Except it was, because the shame of saying one thing and doing another is a dark and bitter brew. I had lost faith in myself and any promises I made whatsoever. I would lay down rules at 7:30 a.m. and dismantle them by lunch. It was meaningless, play-pretend, like depositing an envelope of very generous checks into my account, each of them written on cocktail napkins.
And I liked this, also (and this is in Salon - where Anne Lamott [whom I like!] had just too many epiphanies over the years):
If there is a choice between changing and not changing, I can assure you the latter is the much easier road. How splendid it feels to revert to form. How cool and lovely and sweet. I believe that most of us, in our gut, know what we need to do in this life: We need to leave that job. We need to leave that relationship. We need to stop smoking, stop stuffing our face with peanut butter and fudge, stop hiding in that closet, whatever that closet happens to be for you. But change is hard, man. Ask Obama. Ask anyone who’s ever tried to change.
You know what’s easy? Epiphanies. I love epiphanies, and I have them as often as I can. I will be walking down the street and BANG – I totally get it now. I will be driving in the car and BOOM – I see it clearly for the first time. I have always been like this, determined to solve the world’s ills with my stubborn little mind. I was especially prolific when I was drinking, because the optimism of booze combined with the erosion of my own good judgment made everything – but especially me – seem totally and completely brilliant: You know what we need? Rocket ships. You know what we should do? Get naked. You know where we should go? Mexico. I was an Epiphany Factory. It was light bulb followed by endless light bulb. I convulsed with genius ideas. I lit up like Times Square.

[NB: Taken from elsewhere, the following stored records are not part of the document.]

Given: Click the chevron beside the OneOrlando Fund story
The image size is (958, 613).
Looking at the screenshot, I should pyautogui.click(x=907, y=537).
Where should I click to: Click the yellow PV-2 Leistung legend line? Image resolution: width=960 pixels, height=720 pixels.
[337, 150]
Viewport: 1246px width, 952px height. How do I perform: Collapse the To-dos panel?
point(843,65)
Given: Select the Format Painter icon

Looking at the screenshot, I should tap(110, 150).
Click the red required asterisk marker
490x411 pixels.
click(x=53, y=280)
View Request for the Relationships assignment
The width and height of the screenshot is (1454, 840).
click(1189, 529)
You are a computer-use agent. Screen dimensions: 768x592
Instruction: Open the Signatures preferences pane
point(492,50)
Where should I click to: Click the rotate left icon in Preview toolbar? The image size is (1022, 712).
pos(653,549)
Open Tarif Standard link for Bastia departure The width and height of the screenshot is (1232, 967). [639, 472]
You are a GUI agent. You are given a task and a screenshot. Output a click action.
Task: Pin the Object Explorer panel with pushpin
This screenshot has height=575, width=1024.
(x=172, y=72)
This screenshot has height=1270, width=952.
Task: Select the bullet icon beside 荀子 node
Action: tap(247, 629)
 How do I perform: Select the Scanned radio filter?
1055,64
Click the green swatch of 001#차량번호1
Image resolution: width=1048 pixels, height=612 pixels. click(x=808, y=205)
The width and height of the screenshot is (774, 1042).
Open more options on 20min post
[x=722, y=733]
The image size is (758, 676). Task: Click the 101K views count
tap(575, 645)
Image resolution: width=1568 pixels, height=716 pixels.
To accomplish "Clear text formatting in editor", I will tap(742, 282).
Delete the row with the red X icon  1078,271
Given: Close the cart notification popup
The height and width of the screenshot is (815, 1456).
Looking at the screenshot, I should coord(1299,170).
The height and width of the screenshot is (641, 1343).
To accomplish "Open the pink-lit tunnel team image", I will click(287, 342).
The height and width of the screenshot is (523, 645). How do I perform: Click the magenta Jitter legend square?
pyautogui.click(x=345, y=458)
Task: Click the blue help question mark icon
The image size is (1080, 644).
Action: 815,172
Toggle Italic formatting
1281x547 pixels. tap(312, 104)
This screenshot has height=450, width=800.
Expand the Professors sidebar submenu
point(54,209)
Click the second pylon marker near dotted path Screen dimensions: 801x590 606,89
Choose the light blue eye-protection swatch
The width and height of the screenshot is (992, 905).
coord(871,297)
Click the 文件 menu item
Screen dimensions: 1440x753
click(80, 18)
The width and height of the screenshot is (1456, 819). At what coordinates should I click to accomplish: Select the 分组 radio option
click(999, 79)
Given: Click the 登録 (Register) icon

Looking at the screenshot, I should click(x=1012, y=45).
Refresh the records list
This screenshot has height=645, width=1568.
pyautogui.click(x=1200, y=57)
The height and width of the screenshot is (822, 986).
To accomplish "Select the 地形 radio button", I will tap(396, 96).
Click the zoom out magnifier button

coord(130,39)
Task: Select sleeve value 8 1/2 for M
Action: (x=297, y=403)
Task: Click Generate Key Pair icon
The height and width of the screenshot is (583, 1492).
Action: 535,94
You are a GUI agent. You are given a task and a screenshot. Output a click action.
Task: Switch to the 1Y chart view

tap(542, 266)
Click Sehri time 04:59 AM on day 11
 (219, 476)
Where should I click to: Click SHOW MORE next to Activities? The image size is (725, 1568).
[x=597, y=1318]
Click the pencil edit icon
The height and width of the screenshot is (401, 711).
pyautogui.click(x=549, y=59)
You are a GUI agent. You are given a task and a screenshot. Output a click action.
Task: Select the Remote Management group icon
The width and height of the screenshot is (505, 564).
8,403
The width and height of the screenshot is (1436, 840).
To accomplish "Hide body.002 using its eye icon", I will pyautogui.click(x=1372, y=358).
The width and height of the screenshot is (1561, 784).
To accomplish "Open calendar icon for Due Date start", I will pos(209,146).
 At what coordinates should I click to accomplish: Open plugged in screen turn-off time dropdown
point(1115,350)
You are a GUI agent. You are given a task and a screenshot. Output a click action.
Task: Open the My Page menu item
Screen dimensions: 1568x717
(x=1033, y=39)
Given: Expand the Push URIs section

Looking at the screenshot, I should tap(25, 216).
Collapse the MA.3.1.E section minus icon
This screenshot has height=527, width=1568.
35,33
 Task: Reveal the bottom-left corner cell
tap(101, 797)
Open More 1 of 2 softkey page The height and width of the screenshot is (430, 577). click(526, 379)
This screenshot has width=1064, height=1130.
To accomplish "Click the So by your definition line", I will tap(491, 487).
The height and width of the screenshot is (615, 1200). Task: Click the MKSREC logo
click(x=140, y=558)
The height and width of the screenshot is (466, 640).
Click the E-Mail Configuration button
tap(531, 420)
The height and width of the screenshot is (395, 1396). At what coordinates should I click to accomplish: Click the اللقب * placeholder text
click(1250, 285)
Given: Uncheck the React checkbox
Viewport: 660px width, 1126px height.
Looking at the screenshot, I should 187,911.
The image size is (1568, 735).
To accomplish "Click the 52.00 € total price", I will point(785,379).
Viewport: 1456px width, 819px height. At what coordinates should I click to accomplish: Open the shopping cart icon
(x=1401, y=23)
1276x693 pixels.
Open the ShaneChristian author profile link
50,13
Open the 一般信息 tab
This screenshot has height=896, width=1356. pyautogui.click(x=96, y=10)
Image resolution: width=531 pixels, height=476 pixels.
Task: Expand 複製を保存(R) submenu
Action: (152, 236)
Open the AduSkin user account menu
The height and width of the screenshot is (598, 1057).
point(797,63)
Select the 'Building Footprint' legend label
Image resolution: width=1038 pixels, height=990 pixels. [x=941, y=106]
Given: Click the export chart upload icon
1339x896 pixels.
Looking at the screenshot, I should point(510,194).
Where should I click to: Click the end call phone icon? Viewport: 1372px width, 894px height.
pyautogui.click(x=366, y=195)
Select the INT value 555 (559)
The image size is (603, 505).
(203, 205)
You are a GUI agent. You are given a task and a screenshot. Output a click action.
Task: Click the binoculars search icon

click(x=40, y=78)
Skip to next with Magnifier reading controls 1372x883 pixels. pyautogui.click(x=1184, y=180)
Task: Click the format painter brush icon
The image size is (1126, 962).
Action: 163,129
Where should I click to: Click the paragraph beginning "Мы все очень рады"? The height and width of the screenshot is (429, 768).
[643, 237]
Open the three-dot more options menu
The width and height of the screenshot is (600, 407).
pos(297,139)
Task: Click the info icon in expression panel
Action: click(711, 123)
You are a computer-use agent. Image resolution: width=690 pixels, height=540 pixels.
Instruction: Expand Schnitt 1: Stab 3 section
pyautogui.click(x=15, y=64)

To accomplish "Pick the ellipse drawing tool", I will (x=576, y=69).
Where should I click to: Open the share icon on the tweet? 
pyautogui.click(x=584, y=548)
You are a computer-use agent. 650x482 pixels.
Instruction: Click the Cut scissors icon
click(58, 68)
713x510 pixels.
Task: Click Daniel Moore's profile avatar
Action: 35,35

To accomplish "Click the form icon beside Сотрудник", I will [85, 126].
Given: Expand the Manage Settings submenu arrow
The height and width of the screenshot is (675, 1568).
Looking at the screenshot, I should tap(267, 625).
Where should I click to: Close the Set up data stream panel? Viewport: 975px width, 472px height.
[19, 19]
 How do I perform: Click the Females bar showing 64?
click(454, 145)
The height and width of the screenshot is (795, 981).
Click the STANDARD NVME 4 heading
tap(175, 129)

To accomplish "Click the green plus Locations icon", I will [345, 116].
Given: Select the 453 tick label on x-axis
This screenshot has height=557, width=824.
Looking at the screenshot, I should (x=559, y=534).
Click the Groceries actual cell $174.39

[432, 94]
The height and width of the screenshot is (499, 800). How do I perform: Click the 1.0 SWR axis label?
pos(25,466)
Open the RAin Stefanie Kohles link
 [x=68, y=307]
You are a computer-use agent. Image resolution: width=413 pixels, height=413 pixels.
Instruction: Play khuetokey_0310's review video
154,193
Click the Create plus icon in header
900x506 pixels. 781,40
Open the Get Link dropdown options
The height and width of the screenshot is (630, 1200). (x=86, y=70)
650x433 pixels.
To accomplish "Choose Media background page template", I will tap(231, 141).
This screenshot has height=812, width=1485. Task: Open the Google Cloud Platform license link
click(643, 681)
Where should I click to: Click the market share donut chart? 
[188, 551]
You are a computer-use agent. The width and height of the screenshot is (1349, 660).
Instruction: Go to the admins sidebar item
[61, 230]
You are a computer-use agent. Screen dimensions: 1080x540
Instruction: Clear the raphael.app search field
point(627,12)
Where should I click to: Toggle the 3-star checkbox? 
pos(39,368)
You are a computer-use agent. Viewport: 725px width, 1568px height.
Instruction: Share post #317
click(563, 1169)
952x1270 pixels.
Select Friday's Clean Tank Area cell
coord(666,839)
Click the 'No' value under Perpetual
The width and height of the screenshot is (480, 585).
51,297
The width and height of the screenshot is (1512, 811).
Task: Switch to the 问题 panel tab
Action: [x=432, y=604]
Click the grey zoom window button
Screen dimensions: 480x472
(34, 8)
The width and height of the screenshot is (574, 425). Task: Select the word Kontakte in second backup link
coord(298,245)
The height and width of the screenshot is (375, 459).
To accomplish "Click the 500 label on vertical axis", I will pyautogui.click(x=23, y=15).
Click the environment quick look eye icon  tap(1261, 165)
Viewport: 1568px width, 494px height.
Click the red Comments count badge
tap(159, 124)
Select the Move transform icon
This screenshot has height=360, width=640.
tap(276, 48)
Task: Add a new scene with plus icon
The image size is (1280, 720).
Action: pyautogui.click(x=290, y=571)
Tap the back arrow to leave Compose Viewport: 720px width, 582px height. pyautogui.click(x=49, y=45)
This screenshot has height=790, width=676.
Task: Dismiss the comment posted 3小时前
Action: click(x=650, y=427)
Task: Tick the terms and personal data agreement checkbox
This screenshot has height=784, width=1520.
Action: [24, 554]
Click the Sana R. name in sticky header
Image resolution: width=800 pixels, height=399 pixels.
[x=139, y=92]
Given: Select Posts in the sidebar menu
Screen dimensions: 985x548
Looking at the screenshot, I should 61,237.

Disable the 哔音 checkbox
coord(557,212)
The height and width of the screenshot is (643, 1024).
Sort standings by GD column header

But epiphanies are cheap. They mean nothing, not if you don’t do anything about them. On mornings when I was hung over, I had a lot of epiphanies, too: I can never drink bourbon. I can only drink after 5 p.m. I just need to do more yoga. And then, finally: Screw this, I’m a drunk. This is what I do.
I drank for another year after that. It was great, until it was not. One June morning, exactly two years ago, I woke up near dawn and understood that if I kept drinking, I would not get the things I wanted most. I knew that I could keep drinking for the rest of my life. And it’s not that I would die, exactly; it’s that I would die inside. This was also an epiphany. But it was an epiphany with legs.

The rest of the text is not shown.